Extracted records:
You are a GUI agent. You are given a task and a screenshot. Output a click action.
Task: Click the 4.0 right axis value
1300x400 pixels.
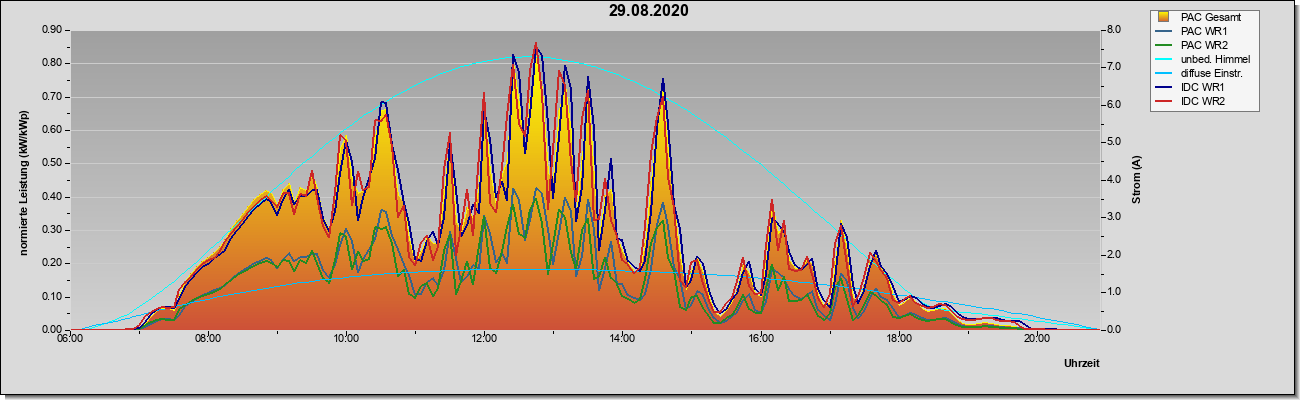click(x=1113, y=180)
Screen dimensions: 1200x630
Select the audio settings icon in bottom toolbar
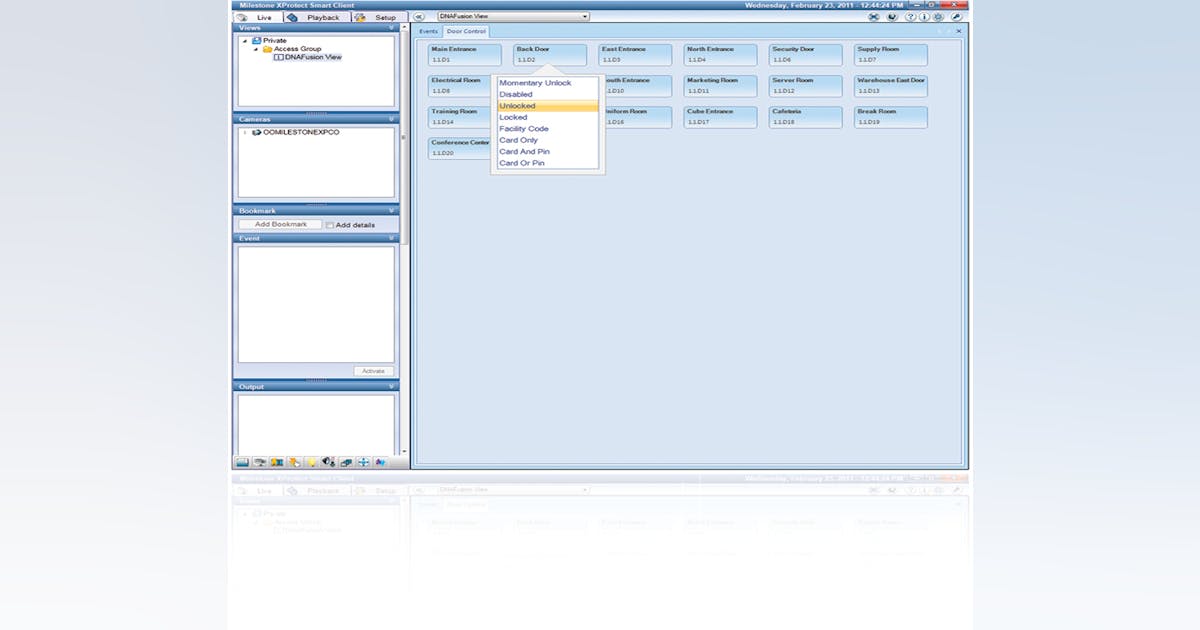pos(328,462)
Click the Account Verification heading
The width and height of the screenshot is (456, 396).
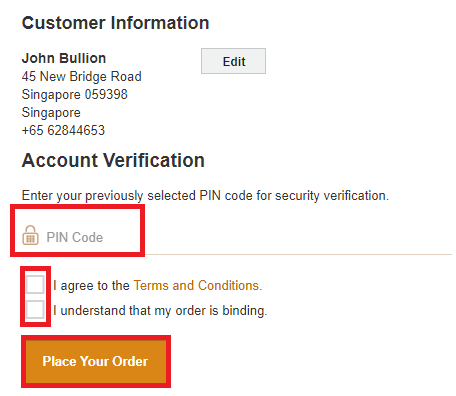point(113,160)
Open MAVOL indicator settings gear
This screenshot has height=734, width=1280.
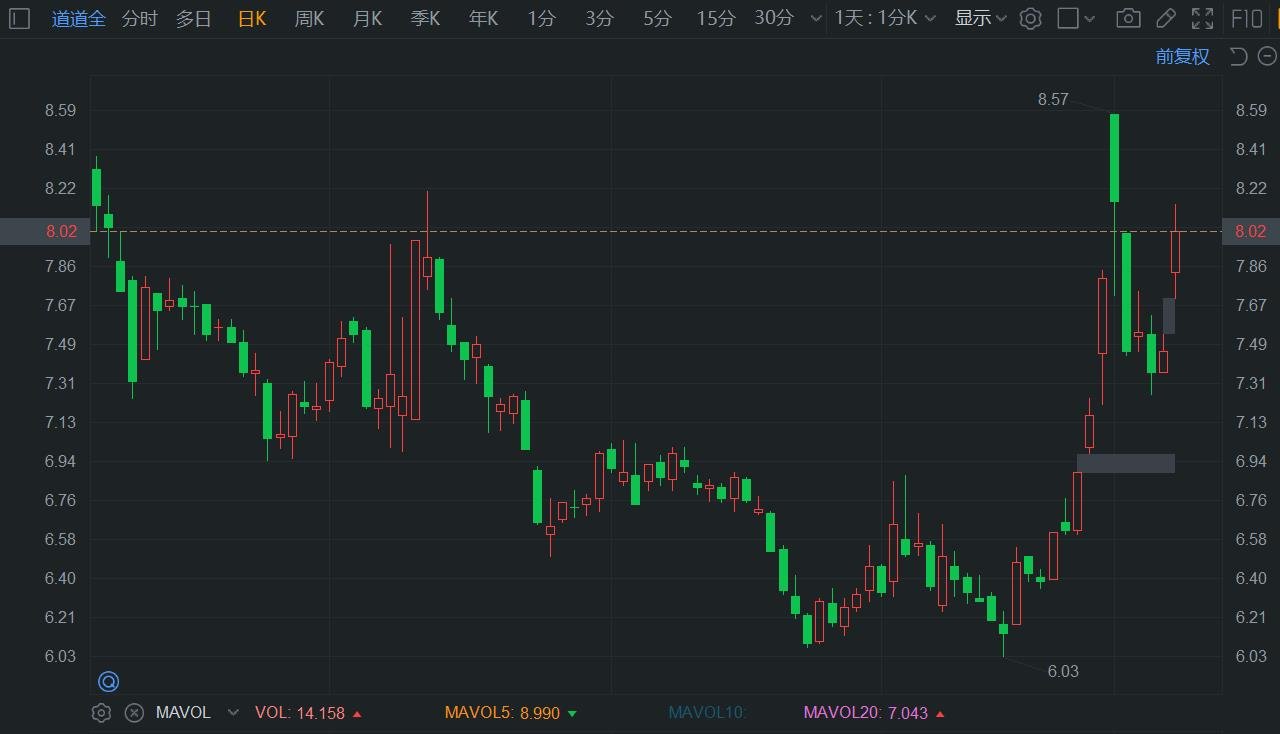[x=101, y=713]
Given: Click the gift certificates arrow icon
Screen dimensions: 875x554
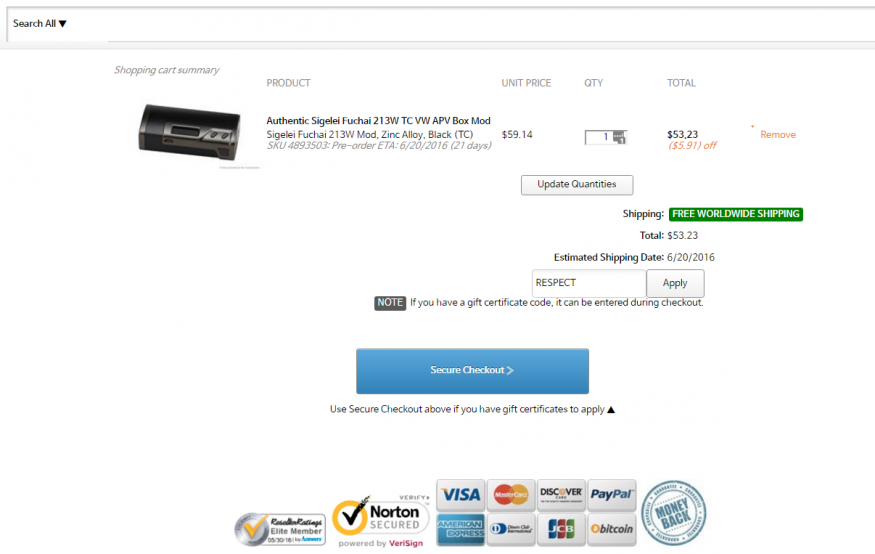Looking at the screenshot, I should tap(611, 410).
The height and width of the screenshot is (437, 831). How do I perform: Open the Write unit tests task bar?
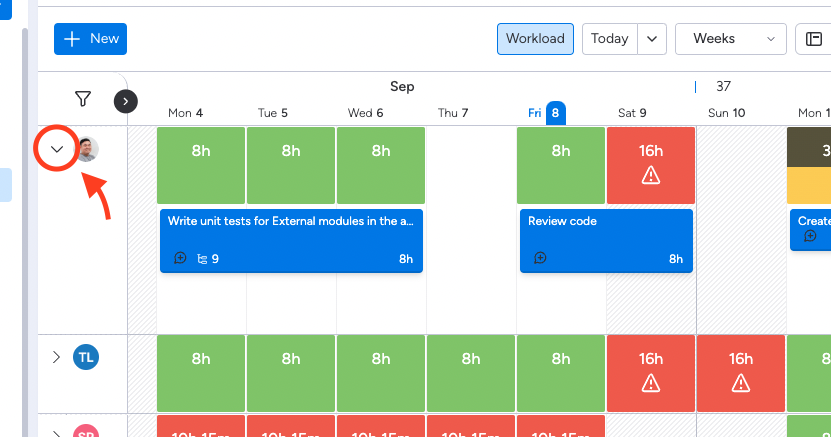pyautogui.click(x=290, y=222)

### Task item
Repeat, exactly and only, the lines from the one containing "The width and" through the final line of the data, both ends included, leaving out any picture.

### Response to the exercise
The width and height of the screenshot is (456, 396).
point(113,160)
Open MAVOL indicator settings gear
This screenshot has height=734, width=1280.
[x=101, y=713]
Given: Click the gift certificates arrow icon
Screen dimensions: 875x554
Looking at the screenshot, I should tap(611, 410).
The height and width of the screenshot is (437, 831). How do I perform: Open the Write unit tests task bar?
pyautogui.click(x=290, y=222)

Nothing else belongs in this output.